»»
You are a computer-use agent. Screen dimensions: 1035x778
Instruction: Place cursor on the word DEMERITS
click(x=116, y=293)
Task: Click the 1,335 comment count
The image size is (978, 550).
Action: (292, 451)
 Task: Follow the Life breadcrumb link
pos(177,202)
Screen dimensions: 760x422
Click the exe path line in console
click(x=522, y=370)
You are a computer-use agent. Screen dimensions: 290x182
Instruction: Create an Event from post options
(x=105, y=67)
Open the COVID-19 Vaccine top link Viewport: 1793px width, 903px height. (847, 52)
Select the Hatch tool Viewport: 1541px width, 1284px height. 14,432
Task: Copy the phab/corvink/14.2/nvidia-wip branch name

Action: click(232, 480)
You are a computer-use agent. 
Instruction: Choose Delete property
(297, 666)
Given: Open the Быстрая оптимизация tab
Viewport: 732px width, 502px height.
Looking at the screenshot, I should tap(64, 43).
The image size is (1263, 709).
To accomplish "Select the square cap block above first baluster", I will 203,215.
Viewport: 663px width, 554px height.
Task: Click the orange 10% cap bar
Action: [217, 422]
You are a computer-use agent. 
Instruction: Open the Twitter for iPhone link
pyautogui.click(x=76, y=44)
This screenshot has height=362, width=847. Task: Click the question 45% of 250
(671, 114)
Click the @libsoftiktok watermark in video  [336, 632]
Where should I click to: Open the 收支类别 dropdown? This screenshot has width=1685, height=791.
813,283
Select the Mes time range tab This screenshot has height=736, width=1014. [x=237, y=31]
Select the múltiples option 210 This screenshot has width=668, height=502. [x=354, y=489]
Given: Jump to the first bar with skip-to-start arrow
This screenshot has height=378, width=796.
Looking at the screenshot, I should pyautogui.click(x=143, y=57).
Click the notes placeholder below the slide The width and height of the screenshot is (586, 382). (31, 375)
««
Could you copy the rows above without any changes, beginning at the line that contains "Given: Open the Быстрая оптимизация tab" and stopping after the last row?

# [Solution to the problem]
Given: Open the Быстрая оптимизация tab
Viewport: 732px width, 502px height.
Looking at the screenshot, I should tap(64, 43).
The image size is (1263, 709).
To accomplish "Select the square cap block above first baluster", I will 203,215.
Viewport: 663px width, 554px height.
Task: Click the orange 10% cap bar
Action: [217, 422]
You are a computer-use agent. 
Instruction: Open the Twitter for iPhone link
pyautogui.click(x=76, y=44)
This screenshot has height=362, width=847. Task: Click the question 45% of 250
(671, 114)
Click the @libsoftiktok watermark in video  [336, 632]
Where should I click to: Open the 收支类别 dropdown? This screenshot has width=1685, height=791.
813,283
Select the Mes time range tab This screenshot has height=736, width=1014. [x=237, y=31]
Select the múltiples option 210 This screenshot has width=668, height=502. [x=354, y=489]
Given: Jump to the first bar with skip-to-start arrow
This screenshot has height=378, width=796.
Looking at the screenshot, I should pyautogui.click(x=143, y=57).
Click the notes placeholder below the slide The width and height of the screenshot is (586, 382). (31, 375)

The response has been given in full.